WHAT YOU WILL DO:
1/ In the passage on CI scheduling, what two things does the scheduling engine set?
2/ List every example activation schedule that the passage on CI scheduling gives for a CI.
3/ Rewrite the paragraph in the passage on CI scheduling that begins "In embodiments described herein" as a short list of its main points.

SUPPLIED TEXT start

Maintaining this type of dynamic content is time consuming and may be a barrier to adoption of voice assistants delivering curated content for these types of use cases.

In embodiments described herein, a CI schema provides technical solutions to such problems. In an embodiment, a CI schema includes an illustrative element outlined below. With a scheduling engine incorporated into the structure of a CI, administrators can efficiently handle voice content that changes periodically. When topics are recurring, they can be set up once. When topics change frequently, they can be added all at one time instead of making the changes on each effective date. By eliminating redundant work and allowing tasks to be accomplished in bulk, significant efficiencies can be realized.

In an embodiment, for scheduled activation, a CI has the optional capability to provide an effective date range to prescribe when it should be activated. A scheduling engine is employed to set both the scheduled period for activation, as well as any recurrence that may be appropriate. For example, a CI may be activated on Tuesdays every week, or the third Monday of every month, or annually on September 10-15, or from 8 a.m. to 12 p.m. daily, or on some other schedule.

SUPPLIED TEXT end
STORED RECORDS start

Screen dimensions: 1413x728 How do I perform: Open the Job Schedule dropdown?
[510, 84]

STORED RECORDS end
STORED RECORDS start

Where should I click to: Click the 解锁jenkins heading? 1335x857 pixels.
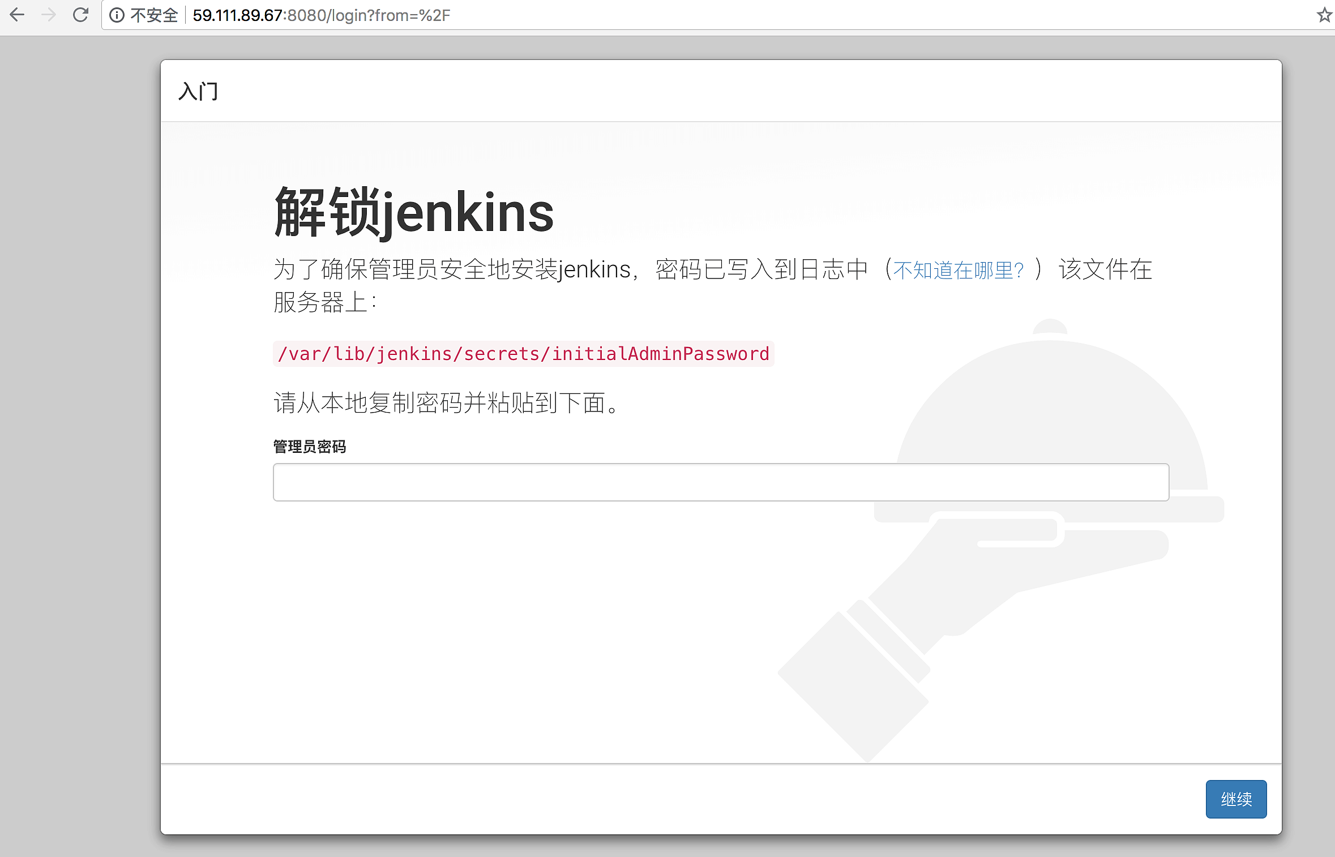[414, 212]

STORED RECORDS end

ANSWERS TO EACH TASK:
1/ It sets the scheduled period for activation and any recurrence that may be appropriate.

2/
- Tuesdays every week
- The third Monday of every month
- Annually on September 10-15
- From 8 a.m. to 12 p.m. daily

3/
- A CI schema offers technical solutions to the problem of maintaining dynamic voice content.
- A scheduling engine built into the CI structure lets administrators handle periodically changing voice content efficiently.
- Recurring topics can be set up once.
- Frequently changing topics can be added all at one time rather than on each effective date.
- Removing redundant work and allowing bulk tasks yields significant efficiencies.